ASSIGNMENT: Locate, in the data below, the line that contains "Tick the Continent" and the line that contains "Task: Click the search"; reproduce exactly those two lines and every line between them, nothing more.

INPUT DATA:
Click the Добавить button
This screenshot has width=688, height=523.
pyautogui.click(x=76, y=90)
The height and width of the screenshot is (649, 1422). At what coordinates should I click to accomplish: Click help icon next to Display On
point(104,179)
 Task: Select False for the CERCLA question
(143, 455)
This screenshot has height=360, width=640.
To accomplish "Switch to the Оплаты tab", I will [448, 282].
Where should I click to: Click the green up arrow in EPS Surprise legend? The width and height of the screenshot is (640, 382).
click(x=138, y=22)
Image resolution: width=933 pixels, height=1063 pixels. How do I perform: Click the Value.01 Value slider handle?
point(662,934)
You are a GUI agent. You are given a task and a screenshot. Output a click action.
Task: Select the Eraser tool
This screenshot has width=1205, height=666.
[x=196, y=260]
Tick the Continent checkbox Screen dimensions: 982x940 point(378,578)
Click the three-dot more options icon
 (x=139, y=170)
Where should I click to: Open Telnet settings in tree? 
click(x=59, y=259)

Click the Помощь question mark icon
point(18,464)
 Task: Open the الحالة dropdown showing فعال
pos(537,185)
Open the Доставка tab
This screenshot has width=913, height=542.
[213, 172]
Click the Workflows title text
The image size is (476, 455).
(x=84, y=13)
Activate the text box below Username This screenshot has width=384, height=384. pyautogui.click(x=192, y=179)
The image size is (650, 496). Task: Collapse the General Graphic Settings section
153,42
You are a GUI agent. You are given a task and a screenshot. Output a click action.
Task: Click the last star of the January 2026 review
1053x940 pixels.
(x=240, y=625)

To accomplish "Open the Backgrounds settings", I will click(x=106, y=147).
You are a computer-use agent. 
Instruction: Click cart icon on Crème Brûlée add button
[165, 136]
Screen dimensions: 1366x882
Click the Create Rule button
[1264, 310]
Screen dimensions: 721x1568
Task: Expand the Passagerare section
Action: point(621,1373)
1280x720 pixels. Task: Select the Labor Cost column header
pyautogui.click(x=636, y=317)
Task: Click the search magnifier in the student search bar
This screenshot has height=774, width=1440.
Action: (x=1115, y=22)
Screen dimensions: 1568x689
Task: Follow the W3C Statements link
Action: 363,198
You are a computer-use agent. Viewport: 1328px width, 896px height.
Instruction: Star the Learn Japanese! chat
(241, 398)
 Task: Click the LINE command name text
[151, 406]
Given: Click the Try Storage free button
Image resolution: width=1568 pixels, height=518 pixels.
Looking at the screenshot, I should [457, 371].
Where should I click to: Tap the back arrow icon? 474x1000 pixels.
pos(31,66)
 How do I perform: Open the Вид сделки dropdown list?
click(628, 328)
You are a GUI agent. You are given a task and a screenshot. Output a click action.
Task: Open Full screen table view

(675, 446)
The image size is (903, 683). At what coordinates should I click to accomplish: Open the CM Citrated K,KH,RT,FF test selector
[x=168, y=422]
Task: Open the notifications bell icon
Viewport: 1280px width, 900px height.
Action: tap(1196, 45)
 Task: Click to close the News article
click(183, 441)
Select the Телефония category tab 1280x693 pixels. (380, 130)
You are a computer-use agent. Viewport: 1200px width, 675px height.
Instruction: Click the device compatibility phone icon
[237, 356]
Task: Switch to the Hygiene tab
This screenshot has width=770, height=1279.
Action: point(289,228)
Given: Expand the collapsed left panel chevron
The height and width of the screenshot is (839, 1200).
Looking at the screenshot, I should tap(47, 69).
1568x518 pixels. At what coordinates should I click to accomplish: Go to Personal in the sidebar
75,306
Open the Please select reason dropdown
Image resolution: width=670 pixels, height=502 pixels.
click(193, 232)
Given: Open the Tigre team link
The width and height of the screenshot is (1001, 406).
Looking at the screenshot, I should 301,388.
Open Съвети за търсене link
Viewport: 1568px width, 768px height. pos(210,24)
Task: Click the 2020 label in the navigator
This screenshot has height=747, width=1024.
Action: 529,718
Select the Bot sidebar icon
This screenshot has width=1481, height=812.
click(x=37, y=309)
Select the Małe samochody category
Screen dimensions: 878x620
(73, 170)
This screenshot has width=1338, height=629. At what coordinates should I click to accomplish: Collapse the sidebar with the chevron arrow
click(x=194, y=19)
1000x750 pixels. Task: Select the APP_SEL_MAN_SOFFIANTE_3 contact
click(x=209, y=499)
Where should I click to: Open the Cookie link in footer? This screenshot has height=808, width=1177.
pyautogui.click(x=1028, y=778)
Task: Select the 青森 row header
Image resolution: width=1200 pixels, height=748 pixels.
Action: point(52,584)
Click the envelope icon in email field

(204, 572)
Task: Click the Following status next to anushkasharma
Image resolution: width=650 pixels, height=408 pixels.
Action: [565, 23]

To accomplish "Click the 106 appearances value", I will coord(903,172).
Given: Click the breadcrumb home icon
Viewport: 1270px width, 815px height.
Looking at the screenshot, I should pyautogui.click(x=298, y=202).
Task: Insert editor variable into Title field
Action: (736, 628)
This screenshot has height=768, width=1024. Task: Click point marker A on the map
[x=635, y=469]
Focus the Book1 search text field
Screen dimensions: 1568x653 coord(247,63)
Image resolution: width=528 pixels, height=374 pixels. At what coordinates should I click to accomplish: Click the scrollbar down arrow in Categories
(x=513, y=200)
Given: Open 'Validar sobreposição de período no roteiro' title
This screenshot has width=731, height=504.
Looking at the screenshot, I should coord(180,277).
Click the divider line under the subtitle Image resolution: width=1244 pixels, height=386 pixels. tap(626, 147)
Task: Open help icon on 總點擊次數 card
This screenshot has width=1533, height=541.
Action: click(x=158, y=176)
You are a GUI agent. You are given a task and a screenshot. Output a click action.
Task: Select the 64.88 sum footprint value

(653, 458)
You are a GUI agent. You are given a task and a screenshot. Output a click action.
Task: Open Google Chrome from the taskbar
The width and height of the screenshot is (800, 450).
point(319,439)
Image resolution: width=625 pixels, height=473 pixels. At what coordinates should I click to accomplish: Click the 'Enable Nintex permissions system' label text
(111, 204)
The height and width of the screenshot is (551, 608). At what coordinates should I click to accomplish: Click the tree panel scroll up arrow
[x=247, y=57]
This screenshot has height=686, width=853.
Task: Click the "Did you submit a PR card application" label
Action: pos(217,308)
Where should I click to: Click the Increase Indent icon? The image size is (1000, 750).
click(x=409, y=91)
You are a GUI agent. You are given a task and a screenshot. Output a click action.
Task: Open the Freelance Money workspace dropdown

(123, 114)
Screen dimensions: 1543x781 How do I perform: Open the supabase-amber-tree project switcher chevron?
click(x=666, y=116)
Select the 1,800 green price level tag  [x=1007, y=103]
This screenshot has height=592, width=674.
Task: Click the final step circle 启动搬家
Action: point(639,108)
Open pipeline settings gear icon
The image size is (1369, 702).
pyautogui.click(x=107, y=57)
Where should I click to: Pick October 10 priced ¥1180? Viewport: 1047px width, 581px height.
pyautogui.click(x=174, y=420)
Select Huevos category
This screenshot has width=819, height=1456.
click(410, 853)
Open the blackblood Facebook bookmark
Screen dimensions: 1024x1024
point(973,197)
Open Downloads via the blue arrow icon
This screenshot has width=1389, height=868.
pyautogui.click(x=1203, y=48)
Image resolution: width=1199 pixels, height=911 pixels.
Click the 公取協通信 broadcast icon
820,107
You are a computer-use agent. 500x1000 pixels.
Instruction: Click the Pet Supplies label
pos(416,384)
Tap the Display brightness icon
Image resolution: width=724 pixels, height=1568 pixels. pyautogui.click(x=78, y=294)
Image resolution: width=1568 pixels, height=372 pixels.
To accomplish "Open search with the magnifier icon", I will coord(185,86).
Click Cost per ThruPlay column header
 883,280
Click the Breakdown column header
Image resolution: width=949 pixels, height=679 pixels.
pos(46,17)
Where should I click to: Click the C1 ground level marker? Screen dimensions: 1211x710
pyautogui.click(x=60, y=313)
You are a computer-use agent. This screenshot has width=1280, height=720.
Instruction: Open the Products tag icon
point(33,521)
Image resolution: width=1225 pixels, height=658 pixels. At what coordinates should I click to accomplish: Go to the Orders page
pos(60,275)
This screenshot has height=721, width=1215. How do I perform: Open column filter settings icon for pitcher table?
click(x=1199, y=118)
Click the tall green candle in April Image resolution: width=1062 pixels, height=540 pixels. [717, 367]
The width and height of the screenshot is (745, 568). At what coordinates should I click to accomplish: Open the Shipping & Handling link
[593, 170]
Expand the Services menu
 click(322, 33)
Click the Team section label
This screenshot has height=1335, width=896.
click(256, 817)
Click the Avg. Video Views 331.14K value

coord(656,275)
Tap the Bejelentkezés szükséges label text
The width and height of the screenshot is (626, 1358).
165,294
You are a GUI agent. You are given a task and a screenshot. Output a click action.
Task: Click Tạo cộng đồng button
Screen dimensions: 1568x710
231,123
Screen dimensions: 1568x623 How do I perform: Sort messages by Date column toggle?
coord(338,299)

WRITTEN RESPONSE:
Tick the Continent checkbox Screen dimensions: 982x940 point(378,578)
Click the three-dot more options icon
 (x=139, y=170)
Where should I click to: Open Telnet settings in tree? 
click(x=59, y=259)

Click the Помощь question mark icon
point(18,464)
 Task: Open the الحالة dropdown showing فعال
pos(537,185)
Open the Доставка tab
This screenshot has width=913, height=542.
[213, 172]
Click the Workflows title text
The image size is (476, 455).
(x=84, y=13)
Activate the text box below Username This screenshot has width=384, height=384. pyautogui.click(x=192, y=179)
The image size is (650, 496). Task: Collapse the General Graphic Settings section
153,42
You are a GUI agent. You are given a task and a screenshot. Output a click action.
Task: Click the last star of the January 2026 review
1053x940 pixels.
(x=240, y=625)

To accomplish "Open the Backgrounds settings", I will click(x=106, y=147).
You are a computer-use agent. 
Instruction: Click cart icon on Crème Brûlée add button
[165, 136]
Screen dimensions: 1366x882
Click the Create Rule button
[1264, 310]
Screen dimensions: 721x1568
Task: Expand the Passagerare section
Action: point(621,1373)
1280x720 pixels. Task: Select the Labor Cost column header
pyautogui.click(x=636, y=317)
Task: Click the search magnifier in the student search bar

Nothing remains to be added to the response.